The 2011 song Stevie Nicks admires the most: “It was perfect”

Any song Stevie Nicks ever wrote tended to be like one of her musical children.

Since she never had a child of her own, all of her personal feelings tended to be reserved for her songs, whether that was her talking about her own relationship struggles or trying to sort out the spiritual side of her psyche whenever she worked on her ballads. But even when working on some of the greatest love songs of her generation, there tended to be a few tunes that accomplished more than she thought she ever could whenever she made a record.
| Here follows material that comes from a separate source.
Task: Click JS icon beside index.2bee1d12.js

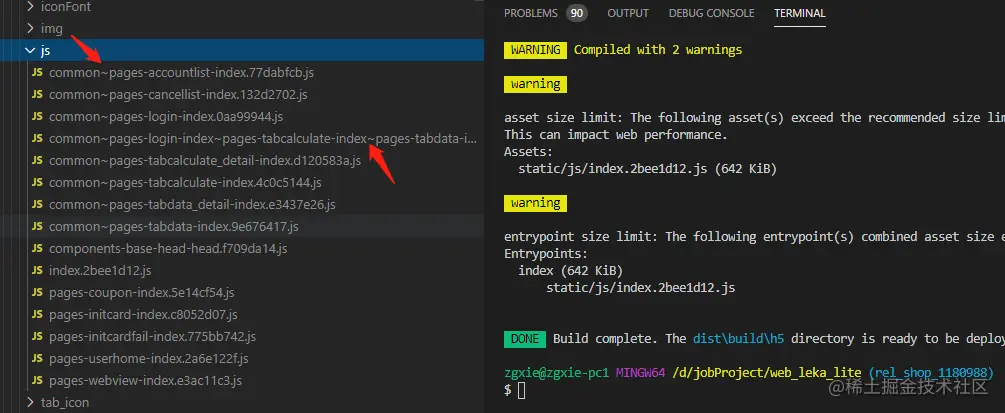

But Nicks wasn’t thinking about making God’s gift to pop songs every single time she walked into the studio. She and Lindsey Buckingham always wanted to create songs that would last, but they were going about it from two completely different angles. Nicks wanted to capture a feeling in every one of her songs, whereas Buckingham would have stayed up until dawn if it meant trying to find the right sound for whatever pop hit he was working on.

That’s half the reason why things ended up getting so tense between them during the Rumours sessions, but while the idea of singing songs about your significant other isn’t everyone’s first choice when they make an album, Nicks wasn’t going to let it get in the way of her job. She knew that they had struck gold by joining the band, and she was going to do everything she could to keep them together, even if it meant screaming at Buckingham in between takes of a song.

Anyone in that kind of environment would have needed to go out on their own at some point, but looking through Nicks’ solo career, it’s not like she needed Buckingham by any stretch. She could make fantastic songs on her own, but there would always be that one thought in the back of every fan’s mind when she came out with a new record. The thought of Buckingham even turning up for a Fleetwood Mac project would have been dead in the water throughout the late 1980s, but sometimes miracles can happen. 

Say You Will was a fantastic return to form, even if it was a bit longer than usual, and Nicks even thought enough of Buckingham for him to lend a hand on the track ‘Soldier’s Angel’ later on in her career. Throughout all of their fights, she never forgot about what a great musician he was at the end of the day, and she felt that bringing Buckingham in to record that song was the moment where everything came full circle for them.

They had been through some of the hardest fights that any two people could have gone through, but being able to put their cares aside is what Nicks admired the most, saying, “[It] is truly my most sacred and revered song. We recorded it live and did some harmonies, and then he did some little lead guitar things, and it was perfect. There’s no other players, just me and him. Not only did we create something that’s probably as Buckingham Nicks as we have been since 1973, but… I think that song really brought Lindsey and I back together.”

The fighting wouldn’t exactly stop since Buckingham would be kicked out of the band yet again in the 2010s, but listening to them play off each other, you can tell what Mick Fleetwood saw in them way back when. Her voice and his guitar were meant for each other to a certain degree, and given the subject matter about the hardships of wounded soldiers, Nicks was willing to put every single bit of energy that she could into the song every time Buckingham picked one of his strings.

A lot of the greatest rock and roll bands of Nicks’s generation tend to get bogged down by way too many effects and overproduced songs at this point in their career, but this tune is a testament to what she and Buckingham had always been. At the end of the day, they simply sounded great together, and there was no one who could ever take that away from them whenever they got up onstage.